“Kia, look at me,” a soft, pleading voice says.
Sam gasps again, her hands going to her mouth. “That’s my mom’s voice.”
“Kia, let’s have a seat,” Miranda continues.
“Don’t touch me. Don’t touch me.”
“She’s dead,” a deep baritone voice cuts through the chaos.
“Fuck. This isn’t good. How much did you give her?” another male voice asks.
“It doesn’t matter. We just need to make sure this is covered up.”
And then it just ends.
Kane tosses the computer onto the sofa and storms off toward his room, slamming the door so hard a painting falls off the wall. Sam is crying full force now, her body rocking as she continues to cover her mouth. I glance at Mountain, who reaches for her while signaling for me to go after my brother.
I take off at a sprint, not bothering to knock. The moment I open the door, Kane swipes his arm across his desk, knocking everything to the floor. I rush to him, wrapping my arms around him to calm him down. It’s a struggle, but I don’t let go.
“Get the fuck off me,” he barks, fighting to get free.
Still, I hold him, grounding him, letting him feel everything. After a moment, once he’s exhausted, his legs give way, but I manage to keep him upright long enough to get him to the bed.
“They did this to her.” The tears pour down his face. “Whatever they gave her, what they were doing, they’re the reason she snapped. And they covered it up, leaving her to suffer through this all alone.”
“They’ll pay. You hear me. We have all the evidence. We’ll make sure of it.” Tears prick my eyes, but somehow, I hold it together for him.

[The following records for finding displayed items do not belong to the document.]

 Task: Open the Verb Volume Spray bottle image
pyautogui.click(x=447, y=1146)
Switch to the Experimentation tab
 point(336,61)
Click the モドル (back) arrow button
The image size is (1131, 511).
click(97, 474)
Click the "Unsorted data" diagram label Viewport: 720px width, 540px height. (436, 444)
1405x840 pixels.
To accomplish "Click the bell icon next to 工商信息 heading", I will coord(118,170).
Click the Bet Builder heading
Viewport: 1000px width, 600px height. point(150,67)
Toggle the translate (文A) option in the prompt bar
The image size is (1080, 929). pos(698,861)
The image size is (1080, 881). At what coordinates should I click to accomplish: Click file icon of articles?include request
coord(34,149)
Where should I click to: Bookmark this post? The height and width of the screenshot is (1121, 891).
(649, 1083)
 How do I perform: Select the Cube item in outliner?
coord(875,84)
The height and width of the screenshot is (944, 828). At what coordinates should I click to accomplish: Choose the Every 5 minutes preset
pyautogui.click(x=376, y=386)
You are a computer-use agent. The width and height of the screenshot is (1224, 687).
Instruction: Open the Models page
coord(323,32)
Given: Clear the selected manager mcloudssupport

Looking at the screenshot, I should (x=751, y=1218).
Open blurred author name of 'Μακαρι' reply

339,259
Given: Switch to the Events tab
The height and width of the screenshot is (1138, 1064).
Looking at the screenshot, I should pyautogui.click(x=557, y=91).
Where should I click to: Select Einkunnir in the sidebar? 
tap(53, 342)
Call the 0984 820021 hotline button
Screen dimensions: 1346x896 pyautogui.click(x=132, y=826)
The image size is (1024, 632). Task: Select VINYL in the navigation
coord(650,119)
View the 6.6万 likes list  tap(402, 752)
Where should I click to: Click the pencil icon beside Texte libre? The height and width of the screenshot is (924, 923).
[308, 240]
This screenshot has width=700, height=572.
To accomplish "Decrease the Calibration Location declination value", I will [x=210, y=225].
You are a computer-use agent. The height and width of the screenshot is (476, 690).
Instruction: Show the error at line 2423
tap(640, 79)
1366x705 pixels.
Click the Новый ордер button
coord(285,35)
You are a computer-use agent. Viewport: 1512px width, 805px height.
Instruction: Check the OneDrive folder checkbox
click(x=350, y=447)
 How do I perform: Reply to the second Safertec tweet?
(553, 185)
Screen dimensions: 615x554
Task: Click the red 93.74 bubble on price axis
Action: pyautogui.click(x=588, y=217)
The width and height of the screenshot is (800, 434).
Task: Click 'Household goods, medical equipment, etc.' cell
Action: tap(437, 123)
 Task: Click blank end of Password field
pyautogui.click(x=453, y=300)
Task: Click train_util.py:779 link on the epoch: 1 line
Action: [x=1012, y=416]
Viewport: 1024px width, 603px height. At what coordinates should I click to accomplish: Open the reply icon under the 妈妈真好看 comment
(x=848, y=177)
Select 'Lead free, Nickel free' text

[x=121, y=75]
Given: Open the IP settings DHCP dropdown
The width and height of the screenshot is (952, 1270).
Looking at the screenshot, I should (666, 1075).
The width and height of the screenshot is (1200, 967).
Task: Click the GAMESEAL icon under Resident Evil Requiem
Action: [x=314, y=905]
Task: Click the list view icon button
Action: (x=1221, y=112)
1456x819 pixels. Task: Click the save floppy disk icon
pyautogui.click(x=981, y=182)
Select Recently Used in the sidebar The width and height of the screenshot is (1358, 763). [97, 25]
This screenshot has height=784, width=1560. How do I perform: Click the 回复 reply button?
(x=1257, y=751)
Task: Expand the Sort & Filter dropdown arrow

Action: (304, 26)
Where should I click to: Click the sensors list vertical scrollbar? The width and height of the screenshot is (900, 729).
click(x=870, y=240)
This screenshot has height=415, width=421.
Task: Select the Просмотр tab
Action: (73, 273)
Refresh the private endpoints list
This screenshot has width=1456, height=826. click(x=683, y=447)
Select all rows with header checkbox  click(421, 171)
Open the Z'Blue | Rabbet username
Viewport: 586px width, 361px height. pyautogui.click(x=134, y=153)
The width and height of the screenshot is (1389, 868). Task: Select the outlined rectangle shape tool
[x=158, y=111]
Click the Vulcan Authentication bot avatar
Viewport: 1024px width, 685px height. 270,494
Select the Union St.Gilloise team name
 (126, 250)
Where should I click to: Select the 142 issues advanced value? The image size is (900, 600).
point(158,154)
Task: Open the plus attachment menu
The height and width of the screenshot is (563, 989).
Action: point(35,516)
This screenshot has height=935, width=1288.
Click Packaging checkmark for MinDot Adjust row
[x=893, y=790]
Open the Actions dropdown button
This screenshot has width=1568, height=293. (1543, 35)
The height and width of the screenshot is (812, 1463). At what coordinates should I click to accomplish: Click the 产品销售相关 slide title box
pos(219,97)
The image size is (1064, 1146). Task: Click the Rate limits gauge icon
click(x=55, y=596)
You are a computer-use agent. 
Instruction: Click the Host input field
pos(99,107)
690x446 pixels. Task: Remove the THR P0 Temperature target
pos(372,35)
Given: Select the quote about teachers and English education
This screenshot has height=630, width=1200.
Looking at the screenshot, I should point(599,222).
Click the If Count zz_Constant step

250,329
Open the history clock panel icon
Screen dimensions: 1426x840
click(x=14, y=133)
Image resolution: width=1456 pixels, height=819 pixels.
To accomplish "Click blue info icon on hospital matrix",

Kane looks at me and hugs me. All his pain, years of doing this alone, I can feel it. Here I am upset that he’s kept a secret when he’s had to endure so much hurt alone. Disposed of and hidden in plain sight.
“I’m sorry,” he says barely above a whisper. “I wanted to tell you. I found out two years ago. My mother had another episode that landed her back in Wyndmoor. She’s been in and out of there my whole life, but I never really understood why. But this time, her doctor decided she needed long-term care,which meant I was left paying the bills and for her treatment. That’s when I found all this documentation, my birth certificate, receipts of payments from your father dating back to the moment I was born. We only met because he put in a word to get me transferred to your school and has had a hand in making sure my education and our lives were funded. But only if she never tells me that he is my father. I confronted him about it and laid it all out. He spent the last two years holding it over my head, threatening to cancel my mom’s treatment. If I even dreamt of telling you the truth, he would take it all away. And I just—” His voice cracks.
“It’s okay. We’re good. We didn’t need his permission to be brothers. We’ve been that from the moment we met.”
My father has treated me like shit my entire life, but I can’t imagine what this has done to Kane. I don’t know how we’re going to handle this going forward, but I do know he’ll never be alone again.
CHAPTER FORTY-ONE
BRYDEN (MOUNTAIN)
I hate that she’s hurting. Hate that she had to see, read, and hear those things. She’s been searching for answers, trying to put the pieces of the puzzle together since her mother passed, and I just made it worse. I want to tell her everything that I found in those clips was just the tip of the iceberg. But she can’t handle that right now.
So I just hold her close, giving her the space she needs to feel. We’re way past vault status, beyond burying the hard feelings in the depths of my phone’s deleted folder. This is too big, too heavy to just erase once it’s over. It’s going to live with them for years to come. Alex, Kane, Sam, Gracie… even Christina, Jackson, and so many of our other peers. They’re all unknowingly wrapped up in this. And given their ages in relation to when some of that footage was taken, it’s looking more and more to me like some breeding cult. Except Sam, having been born a year after the club shut down.
But what I don’t get the most is if that’s what they were doing, breeding these women, why raise some of the children themselves but not others? Clearly they’ve at the very least still provided for them, considering what we now know about Kane’s monthly payments.
Why do any of this at all?
Sam settles into me, her cries piercing me to the core. How do you comfort an invisible pain? Sure, I can hold her like I am, kiss her and prove that I’m here, but it won’t stop this from festering. She’ll move on, seem well for a while, and then something will trigger these memories, and she’ll hurt all over again.
So, no, right now, I won’t tell her about everything else I saw. Instead, I’ll share the one thing that I know will give her hope.
Sam sniffles and dries her eyes. When she pulls away, her face is puffy, eyes now beaming red. Each breath she takes is shallow, as if getting enough oxygen is the hardest thing for her to do. And maybe it is.
“Why would they do something like this?”
“I think we’ll never understand the minds of people who do bad things. And while these women willingly joined that club, there’s enough evidence that proves nonconsent. We can only hope they get their justice, and maybe then the world will be just a little safer.”
“I didn’t expect this.” She shakes her head. “I just wanted to know about my damn scholarship.”